Same. I don’t know any high earning families who use daycare.


Probably because you don’t. People’s social circles often resemble themselves.
Anonymous
NP. I don’t know what a high earning family is on DCUM anymore. We make 400k HHI, used au pairs for 2 years, doing day care until private preschool starts up in the fall.
Anonymous
Both of my kids were in daycare, and they are very successful adults.
Anonymous
Anonymous wrote:NP. I don’t know what a high earning family is on DCUM anymore. We make 400k HHI, used au pairs for 2 years, doing day care until private preschool starts up in the fall.

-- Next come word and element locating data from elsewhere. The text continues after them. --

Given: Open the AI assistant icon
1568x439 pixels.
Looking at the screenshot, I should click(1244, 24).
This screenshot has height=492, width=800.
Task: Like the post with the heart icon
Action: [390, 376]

Did you do au pairs for your baby? How did that work out. Au pair seems like it is significantly cheaper than a private nanny or many share. I’m curious about this option.
Anonymous
Anonymous wrote:I hated every second my infants were in daycare even though they were, by all accounts, well cared-for, and have grown into really great, sociable, successful kids. Everything about it felt counterintuitive to me and I took every cold, every little frown, every time I picked them up and they had a messy outfit on, etc. to mean that I was doing the wrong thing. Meanwhile both of my babies would smile at their caregivers, go to them easily, seemed to enjoy other babies. This was 100% a me issue because I wanted to be the one taking care of them, had some PPD?PPA, and was generally burnt out for a lot of different reasons. We didn't have too much of a choice at the time.

I do think other women feel this way despite their babies doing fine, and it colors the way they participate in these types of threads.


I could have written this. Having to put my kids in childcare during their infancy was terribly hard for me and I beat myself up about it constantly. Being a working mom is so hard sometimes. If anyone reading this feels that way, it gets so much better.